Friends relate.
It is an in-depth relationship combining trust, support, communication, loyalty, understanding, empathy, and intimacy.
These are certainly aspects of life that all of us crave.
Being able to trust and relax with your friend is a big part of friendship.
Remember when you were young and went with a friend to her grandma's for the week-end. It was fun but when you got home, home was wonderful. Your feeling was "I'm home. I can relax now."
That's what a friendship should be.
You go out into the world and do your best. You have your ups and downs, your problems and triumphs, your fun and tribulations. You charm and you perform.
Then you come "home" to a friend. You can relax, put up your feet; you are relieved. If you still have to be charming and/or performing, it's not a relief.
Friendship is a comfy situation like home. You get home, kick off your shoes, relax and sigh, "Ahh, home."
But no one can form a friendship until he/she realises that the basis of being friends is meeting the needs of the other person. One must be a friend to have one.

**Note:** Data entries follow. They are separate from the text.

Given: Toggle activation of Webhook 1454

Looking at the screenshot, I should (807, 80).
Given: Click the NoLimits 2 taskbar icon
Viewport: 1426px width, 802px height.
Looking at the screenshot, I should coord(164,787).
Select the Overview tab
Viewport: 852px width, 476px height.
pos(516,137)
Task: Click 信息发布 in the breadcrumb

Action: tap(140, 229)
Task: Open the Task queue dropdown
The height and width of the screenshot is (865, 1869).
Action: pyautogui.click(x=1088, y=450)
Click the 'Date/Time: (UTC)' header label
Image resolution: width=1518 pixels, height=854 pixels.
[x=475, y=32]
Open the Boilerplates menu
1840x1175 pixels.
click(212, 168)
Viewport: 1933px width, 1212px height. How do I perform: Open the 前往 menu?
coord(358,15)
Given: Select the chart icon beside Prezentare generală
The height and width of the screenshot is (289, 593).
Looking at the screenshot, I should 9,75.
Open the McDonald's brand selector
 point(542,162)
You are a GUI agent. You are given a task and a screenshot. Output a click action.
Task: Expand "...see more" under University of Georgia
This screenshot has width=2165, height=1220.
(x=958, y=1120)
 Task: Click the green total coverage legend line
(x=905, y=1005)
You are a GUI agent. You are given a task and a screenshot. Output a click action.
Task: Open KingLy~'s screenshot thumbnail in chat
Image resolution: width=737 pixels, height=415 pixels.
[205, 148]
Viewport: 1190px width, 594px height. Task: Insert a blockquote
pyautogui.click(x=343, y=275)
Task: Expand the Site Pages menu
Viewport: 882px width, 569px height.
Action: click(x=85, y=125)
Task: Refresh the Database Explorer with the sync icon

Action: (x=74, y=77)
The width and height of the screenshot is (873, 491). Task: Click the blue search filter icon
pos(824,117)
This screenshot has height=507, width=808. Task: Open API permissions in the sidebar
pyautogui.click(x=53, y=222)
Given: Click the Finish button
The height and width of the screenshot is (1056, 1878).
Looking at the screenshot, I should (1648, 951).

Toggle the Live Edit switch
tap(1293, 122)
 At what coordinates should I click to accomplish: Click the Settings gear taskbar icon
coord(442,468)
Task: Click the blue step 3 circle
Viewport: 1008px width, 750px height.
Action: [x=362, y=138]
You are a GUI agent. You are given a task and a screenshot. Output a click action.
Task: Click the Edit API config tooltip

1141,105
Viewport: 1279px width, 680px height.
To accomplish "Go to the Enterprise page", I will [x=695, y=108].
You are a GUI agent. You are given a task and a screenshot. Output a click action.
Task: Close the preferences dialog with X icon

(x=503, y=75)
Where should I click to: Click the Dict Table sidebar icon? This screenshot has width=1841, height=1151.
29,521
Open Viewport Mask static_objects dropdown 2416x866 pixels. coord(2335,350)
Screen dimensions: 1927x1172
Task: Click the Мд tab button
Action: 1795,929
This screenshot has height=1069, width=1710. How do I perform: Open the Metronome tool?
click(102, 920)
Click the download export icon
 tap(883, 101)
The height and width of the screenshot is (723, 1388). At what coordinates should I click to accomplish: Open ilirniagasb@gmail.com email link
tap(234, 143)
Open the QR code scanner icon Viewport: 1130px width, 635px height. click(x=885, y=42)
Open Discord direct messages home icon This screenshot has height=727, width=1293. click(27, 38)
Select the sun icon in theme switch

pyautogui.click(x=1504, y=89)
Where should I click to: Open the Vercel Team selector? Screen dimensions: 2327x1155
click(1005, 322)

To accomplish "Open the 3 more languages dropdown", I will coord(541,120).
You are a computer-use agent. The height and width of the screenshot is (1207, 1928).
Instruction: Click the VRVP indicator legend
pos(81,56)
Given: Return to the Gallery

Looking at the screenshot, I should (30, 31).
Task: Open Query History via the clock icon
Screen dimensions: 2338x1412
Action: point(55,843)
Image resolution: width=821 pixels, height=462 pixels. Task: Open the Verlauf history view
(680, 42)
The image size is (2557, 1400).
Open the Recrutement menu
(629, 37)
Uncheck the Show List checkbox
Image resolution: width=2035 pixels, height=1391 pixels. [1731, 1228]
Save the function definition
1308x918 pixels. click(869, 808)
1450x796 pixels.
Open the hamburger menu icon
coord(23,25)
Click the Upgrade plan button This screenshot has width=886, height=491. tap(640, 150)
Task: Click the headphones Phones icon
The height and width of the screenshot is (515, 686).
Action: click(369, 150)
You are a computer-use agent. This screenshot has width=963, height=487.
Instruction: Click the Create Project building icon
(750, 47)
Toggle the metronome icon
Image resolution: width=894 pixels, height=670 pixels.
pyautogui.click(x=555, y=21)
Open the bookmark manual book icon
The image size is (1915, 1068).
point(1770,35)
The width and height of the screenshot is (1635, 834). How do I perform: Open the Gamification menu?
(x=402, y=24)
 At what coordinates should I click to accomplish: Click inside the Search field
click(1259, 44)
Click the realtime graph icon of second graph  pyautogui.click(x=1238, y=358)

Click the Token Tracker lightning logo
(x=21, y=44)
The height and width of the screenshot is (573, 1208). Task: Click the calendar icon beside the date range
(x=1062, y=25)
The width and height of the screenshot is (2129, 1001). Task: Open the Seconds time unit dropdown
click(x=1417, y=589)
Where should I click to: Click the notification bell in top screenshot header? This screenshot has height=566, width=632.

Never forget that friends relate. Relating is the basis of friendship.
We could listen to friends sometimes ......
We often take listening for granted, never realizing what it means to really listen to a friend.
Watch someone really listening to another person. He makes eye contact and focuses on the other person. He listens with his eyes as well as his ears. While listening, he nods or makes attentive noises from time-to-time. He is a skilled, attentive listener. The person he is listening to feels a sense of communication.
You can grow more friends with your ears and with your eyes than with your mouth.
After your next conversation, test your ability to benefit from listening to that conversation. Analyze and ask yourself:- What did I learn from my friend?
- What did I learn about my friend?
- Did anyone interrupt?
- What questions should I have asked?
- What questions should I have answered more thoroughly?
- Was I absolutely certain I understood everything?
- Did I ask for clarification?
- Did I practice acknowledgment?
- Did my friend practice acknowledgment?
- Were both parties attending?
- Was the conversation balanced?
- Did anyone keep changing the subject?
- Did anyone get angry?
- Did anyone appear sad?
- Was everyone paying attention?
- What will I do different in my next conversation?